Shay, a journalism student in Jo’burg, meets Sip, an unreformed bad girl when she goes to interview her in prison for a radical blog she writes for – and the two girls are drawn into an intense love affair. Their relationship is a dangerous cocktail of lust, jealousy, young love, infidelity and co-dependency – and one you can’t stop reading. It will hit a nerve with anyone – straight or gay – who has been in a destructive relationship.
Raw, unapologetic, intense – each page has so much energy and emotion that you feel you are living this radical love story frame by frame. At times, Ngamlana writes with such beauty and honesty that is almost like poetry. Other times, the narrative seems rushed and clumsy and the dialogue amateurish – but it is never anything less than riveting.

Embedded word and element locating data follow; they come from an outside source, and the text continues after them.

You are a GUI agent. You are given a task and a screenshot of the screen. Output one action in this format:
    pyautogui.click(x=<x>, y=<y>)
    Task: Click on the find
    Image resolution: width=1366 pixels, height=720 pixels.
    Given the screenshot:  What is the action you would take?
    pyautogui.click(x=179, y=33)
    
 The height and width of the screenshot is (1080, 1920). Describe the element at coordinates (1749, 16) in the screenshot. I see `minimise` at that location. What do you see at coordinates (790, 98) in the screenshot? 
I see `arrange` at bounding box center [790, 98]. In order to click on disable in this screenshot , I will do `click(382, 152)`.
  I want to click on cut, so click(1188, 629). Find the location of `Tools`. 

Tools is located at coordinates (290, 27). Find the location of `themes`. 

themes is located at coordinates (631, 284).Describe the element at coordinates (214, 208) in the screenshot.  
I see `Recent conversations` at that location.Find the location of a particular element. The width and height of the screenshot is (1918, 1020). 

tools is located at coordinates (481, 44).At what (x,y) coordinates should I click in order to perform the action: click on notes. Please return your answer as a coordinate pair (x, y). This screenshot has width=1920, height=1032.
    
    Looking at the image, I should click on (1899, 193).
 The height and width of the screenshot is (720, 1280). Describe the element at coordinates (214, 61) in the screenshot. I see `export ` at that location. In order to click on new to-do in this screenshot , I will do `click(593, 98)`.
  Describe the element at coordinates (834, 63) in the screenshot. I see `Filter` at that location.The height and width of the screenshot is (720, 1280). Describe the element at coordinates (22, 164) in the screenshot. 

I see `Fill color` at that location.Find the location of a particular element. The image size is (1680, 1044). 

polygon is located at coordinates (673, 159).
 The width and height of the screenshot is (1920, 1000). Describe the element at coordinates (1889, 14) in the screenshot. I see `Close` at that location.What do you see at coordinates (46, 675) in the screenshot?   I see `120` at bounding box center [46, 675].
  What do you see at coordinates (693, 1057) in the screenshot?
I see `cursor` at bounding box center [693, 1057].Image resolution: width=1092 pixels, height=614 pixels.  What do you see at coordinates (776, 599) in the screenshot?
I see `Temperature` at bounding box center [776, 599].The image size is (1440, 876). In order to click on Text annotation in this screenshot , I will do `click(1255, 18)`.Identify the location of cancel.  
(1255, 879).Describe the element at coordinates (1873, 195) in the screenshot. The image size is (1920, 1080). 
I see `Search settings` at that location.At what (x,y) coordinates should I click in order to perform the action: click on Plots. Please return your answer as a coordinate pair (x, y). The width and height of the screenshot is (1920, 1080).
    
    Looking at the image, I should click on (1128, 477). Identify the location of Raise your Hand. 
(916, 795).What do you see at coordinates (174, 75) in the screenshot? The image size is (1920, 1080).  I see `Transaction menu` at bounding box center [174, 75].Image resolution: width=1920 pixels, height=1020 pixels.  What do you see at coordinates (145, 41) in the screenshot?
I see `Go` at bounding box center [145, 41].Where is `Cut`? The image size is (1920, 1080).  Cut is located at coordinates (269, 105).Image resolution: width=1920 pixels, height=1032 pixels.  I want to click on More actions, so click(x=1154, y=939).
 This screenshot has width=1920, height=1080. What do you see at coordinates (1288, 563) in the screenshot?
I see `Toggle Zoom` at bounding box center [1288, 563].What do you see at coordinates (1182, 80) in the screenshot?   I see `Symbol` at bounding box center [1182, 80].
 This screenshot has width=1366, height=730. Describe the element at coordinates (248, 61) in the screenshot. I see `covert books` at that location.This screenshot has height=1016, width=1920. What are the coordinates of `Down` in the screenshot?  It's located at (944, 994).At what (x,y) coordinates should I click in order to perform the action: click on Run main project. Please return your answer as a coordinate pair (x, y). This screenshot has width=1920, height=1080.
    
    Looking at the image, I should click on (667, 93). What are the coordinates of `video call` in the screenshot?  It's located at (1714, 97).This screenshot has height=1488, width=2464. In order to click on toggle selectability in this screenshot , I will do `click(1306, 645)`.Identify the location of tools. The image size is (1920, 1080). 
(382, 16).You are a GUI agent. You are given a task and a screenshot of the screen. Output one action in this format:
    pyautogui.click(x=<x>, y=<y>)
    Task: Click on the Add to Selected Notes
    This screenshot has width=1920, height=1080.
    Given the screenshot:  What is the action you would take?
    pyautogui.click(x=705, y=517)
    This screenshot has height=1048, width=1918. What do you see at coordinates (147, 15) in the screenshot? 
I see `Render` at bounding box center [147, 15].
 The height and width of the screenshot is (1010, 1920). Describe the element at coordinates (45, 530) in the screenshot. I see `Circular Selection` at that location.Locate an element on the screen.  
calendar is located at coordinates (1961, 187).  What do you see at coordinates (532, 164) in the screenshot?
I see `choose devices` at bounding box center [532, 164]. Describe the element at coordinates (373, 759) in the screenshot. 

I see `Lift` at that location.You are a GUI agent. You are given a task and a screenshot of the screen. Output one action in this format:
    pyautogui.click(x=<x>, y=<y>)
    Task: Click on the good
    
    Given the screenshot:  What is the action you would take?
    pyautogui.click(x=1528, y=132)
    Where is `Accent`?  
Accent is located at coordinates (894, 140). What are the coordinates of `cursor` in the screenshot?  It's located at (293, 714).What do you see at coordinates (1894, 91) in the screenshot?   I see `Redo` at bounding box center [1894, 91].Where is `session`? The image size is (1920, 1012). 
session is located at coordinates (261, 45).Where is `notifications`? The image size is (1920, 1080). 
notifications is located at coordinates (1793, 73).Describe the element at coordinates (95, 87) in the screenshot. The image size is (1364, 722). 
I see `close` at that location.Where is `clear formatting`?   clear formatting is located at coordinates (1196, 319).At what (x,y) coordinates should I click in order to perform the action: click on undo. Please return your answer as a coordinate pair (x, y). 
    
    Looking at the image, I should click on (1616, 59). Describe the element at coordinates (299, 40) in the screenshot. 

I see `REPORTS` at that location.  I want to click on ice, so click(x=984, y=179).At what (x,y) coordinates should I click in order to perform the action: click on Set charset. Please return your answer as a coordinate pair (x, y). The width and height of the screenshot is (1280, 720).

If I Stay is less of a novel and more of a fictional montage and one senses an autobiographical undertow in the stinging insights and brutal honesty. I think a stronger and more perceptive editor could have shaped a better structure and steered the writer from a less experimental plot. But a writer with Ngamlana’s talent and fearlessness is going places in South Africa’s literary circles.
Her first book is a page-turner. I found it hard to put it down and turn out the light. This is the diversity in writing publishers should be looking for and the fresh voices readers in our country crave in a sea of formulaic vanilla fiction.